Records from a dataset:

===

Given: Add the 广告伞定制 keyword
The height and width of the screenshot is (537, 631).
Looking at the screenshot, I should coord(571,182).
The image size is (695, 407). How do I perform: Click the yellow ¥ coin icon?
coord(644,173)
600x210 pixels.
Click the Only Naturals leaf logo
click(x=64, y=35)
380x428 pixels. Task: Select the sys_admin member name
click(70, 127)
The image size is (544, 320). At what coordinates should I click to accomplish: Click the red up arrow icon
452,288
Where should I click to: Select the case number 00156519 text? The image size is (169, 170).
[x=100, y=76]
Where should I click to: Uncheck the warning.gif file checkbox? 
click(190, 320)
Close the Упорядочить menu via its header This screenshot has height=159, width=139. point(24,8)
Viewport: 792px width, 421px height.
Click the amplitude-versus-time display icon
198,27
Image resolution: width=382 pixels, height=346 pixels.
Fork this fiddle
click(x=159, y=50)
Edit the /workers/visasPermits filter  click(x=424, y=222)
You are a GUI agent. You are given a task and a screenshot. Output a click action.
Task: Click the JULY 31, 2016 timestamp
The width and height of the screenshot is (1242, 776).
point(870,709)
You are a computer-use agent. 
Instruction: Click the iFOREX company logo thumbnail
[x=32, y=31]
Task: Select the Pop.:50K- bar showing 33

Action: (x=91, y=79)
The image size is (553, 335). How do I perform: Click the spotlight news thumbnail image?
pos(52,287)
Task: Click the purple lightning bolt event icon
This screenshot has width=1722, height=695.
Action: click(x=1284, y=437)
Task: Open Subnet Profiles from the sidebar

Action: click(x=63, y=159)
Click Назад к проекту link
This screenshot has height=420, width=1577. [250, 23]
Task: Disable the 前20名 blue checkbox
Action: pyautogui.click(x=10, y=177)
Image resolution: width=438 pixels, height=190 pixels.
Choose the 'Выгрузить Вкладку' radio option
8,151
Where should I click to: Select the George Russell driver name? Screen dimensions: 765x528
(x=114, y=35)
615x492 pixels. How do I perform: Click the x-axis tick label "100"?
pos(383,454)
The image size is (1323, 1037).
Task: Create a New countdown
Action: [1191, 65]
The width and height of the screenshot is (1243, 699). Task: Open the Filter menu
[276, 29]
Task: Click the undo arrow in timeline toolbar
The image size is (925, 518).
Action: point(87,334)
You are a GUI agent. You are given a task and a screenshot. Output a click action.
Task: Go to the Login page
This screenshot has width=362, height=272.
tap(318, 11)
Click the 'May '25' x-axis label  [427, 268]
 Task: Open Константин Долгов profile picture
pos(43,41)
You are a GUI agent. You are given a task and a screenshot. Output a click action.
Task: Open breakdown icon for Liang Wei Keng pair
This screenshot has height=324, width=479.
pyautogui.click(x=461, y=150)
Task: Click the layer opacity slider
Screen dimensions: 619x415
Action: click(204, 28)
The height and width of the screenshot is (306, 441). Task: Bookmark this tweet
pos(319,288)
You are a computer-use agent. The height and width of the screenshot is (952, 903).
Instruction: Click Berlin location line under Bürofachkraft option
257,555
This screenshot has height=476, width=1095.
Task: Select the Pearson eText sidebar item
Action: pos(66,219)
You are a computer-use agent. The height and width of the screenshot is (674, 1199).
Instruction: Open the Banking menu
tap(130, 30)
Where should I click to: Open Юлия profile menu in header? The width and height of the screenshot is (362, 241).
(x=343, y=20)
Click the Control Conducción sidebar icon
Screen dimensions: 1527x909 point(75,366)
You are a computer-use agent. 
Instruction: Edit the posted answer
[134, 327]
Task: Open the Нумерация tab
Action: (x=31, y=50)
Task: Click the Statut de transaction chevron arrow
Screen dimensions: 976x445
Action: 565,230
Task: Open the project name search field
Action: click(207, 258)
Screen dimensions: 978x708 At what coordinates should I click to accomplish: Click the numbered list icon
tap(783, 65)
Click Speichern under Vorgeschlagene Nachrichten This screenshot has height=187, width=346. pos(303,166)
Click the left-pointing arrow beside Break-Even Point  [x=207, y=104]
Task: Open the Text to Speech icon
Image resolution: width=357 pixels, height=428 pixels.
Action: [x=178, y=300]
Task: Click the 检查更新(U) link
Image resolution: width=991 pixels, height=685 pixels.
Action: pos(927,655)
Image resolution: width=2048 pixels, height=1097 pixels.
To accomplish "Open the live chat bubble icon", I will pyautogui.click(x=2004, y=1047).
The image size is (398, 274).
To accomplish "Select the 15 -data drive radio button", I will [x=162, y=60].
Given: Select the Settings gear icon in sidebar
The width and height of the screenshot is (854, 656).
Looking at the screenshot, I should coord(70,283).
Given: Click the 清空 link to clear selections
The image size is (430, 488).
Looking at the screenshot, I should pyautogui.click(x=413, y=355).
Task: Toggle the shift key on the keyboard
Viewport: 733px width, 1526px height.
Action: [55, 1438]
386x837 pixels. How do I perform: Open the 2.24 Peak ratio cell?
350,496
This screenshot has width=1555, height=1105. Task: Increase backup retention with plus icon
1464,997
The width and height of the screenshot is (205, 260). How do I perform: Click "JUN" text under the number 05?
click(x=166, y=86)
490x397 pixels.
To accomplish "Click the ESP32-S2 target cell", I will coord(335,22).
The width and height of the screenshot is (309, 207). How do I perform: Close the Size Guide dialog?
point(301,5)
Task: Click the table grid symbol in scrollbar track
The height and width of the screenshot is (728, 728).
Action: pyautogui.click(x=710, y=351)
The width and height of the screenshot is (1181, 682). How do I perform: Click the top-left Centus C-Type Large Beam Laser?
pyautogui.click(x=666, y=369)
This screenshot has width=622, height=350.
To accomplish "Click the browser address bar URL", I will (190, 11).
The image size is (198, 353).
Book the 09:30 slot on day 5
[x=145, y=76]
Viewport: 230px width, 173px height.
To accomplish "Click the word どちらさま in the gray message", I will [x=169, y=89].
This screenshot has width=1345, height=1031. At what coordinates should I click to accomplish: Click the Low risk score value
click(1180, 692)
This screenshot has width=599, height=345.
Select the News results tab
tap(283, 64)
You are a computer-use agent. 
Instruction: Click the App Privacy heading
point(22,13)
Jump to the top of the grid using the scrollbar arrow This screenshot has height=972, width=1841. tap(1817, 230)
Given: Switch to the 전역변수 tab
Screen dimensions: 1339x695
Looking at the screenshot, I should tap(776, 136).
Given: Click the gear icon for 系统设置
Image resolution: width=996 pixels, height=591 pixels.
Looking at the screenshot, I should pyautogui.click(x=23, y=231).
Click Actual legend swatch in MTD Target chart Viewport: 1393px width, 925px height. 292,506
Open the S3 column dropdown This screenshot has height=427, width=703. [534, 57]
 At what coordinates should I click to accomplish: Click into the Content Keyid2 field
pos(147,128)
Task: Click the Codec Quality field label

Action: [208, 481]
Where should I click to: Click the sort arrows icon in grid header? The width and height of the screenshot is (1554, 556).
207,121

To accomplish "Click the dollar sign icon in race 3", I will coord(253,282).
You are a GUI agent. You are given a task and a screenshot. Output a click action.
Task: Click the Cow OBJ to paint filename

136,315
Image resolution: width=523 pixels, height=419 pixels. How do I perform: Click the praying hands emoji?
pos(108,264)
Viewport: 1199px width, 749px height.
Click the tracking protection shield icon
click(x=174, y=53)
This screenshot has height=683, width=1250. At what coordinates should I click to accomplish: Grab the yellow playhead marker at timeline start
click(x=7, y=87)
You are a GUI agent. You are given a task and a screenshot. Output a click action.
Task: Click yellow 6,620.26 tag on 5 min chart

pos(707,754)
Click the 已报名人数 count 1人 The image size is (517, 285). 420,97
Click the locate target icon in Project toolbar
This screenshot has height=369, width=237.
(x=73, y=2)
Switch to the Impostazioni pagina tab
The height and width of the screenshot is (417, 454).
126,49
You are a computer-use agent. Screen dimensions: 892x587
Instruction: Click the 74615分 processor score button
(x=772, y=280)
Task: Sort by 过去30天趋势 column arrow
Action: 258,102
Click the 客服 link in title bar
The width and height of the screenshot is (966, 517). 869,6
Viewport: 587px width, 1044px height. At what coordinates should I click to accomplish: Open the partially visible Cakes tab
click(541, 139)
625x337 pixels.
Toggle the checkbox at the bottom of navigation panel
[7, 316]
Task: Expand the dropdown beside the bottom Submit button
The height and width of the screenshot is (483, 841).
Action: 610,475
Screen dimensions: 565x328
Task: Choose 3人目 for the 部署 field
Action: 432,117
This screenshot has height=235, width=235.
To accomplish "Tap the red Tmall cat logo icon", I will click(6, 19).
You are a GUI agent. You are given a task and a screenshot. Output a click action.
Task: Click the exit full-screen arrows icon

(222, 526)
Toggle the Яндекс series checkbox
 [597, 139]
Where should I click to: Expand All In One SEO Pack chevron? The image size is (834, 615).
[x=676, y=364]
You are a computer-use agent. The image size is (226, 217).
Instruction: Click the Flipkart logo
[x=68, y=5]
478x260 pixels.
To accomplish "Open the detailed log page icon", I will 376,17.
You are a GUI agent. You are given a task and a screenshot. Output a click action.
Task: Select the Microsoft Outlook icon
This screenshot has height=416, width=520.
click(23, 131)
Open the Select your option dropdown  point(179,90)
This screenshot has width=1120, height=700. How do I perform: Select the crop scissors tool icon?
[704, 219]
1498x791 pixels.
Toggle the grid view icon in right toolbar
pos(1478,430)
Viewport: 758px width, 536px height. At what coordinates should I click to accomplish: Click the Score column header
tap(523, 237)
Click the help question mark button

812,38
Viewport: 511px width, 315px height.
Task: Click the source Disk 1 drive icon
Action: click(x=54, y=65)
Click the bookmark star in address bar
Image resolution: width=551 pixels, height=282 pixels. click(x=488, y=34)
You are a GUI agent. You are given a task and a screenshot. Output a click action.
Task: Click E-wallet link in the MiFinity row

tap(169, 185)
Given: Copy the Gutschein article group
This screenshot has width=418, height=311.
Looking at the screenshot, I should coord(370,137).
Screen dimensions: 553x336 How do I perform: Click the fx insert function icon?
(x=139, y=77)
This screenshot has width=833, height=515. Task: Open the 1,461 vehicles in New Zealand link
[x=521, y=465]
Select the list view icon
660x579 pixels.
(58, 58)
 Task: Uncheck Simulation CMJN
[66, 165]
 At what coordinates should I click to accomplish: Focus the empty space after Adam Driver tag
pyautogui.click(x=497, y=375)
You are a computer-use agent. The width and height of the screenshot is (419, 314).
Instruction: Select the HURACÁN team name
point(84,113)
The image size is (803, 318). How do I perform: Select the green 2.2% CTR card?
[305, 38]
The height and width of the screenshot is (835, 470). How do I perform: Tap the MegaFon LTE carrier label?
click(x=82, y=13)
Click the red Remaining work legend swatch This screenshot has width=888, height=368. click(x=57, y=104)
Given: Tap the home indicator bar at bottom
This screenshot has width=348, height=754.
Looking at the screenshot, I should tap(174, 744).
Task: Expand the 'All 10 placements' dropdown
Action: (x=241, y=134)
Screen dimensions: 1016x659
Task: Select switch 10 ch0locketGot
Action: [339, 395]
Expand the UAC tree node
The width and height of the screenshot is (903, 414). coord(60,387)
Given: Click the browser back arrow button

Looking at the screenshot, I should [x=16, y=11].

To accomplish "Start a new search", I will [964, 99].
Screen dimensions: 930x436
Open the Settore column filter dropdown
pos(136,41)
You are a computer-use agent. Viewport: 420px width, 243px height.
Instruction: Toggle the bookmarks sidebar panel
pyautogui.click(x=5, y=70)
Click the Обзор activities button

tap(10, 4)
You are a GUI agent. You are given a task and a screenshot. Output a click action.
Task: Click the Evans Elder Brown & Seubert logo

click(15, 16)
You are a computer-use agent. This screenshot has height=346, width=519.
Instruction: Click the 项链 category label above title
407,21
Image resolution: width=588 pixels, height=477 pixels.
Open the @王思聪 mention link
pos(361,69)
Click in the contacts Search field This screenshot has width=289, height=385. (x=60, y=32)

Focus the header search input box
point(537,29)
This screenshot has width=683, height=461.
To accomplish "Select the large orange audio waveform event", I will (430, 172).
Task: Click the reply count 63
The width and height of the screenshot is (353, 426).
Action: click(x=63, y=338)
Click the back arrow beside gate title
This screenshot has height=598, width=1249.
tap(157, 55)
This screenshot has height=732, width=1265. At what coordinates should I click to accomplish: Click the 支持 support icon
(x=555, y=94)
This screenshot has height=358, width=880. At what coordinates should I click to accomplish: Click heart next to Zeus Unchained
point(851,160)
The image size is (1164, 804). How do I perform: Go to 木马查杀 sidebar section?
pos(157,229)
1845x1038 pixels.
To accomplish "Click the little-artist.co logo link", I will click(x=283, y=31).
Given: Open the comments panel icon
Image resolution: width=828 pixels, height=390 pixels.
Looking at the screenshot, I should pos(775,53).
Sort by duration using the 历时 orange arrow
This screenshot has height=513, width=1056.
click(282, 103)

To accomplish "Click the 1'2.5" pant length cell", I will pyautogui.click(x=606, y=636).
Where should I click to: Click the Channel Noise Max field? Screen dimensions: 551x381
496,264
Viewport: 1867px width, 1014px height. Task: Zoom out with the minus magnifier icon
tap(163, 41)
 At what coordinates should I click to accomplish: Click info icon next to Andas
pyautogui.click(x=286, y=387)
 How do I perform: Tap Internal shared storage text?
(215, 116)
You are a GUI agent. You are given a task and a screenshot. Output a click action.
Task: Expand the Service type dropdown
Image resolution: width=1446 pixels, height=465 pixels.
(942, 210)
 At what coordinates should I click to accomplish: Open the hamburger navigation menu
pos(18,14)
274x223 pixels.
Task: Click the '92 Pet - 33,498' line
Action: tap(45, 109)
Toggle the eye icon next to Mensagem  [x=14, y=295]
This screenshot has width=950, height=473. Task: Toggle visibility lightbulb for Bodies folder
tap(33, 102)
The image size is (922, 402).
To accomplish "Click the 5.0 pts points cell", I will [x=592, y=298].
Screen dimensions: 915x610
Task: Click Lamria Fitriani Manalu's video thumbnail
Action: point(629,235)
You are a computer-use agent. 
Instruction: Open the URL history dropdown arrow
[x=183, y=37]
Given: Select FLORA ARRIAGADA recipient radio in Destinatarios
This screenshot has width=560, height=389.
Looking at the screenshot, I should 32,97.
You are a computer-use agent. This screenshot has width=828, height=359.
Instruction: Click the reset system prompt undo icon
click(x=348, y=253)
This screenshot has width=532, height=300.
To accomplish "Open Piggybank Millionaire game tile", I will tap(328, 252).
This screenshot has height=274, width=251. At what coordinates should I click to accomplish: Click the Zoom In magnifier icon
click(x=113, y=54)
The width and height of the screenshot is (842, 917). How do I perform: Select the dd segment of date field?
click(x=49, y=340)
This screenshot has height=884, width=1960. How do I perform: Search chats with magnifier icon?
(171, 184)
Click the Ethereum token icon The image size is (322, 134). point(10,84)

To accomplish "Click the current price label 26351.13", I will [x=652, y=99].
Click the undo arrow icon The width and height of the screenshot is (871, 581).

===

What to do
Would you copy, unchanged, the stretch of the records above that begins at the line containing "The image size is (922, 402)." and ends at the line containing "This screenshot has width=532, height=300.", and only that?

Written response
The image size is (922, 402).
To accomplish "Click the 5.0 pts points cell", I will [x=592, y=298].
Screen dimensions: 915x610
Task: Click Lamria Fitriani Manalu's video thumbnail
Action: point(629,235)
You are a computer-use agent. 
Instruction: Open the URL history dropdown arrow
[x=183, y=37]
Given: Select FLORA ARRIAGADA recipient radio in Destinatarios
This screenshot has width=560, height=389.
Looking at the screenshot, I should 32,97.
You are a computer-use agent. This screenshot has width=828, height=359.
Instruction: Click the reset system prompt undo icon
click(x=348, y=253)
This screenshot has width=532, height=300.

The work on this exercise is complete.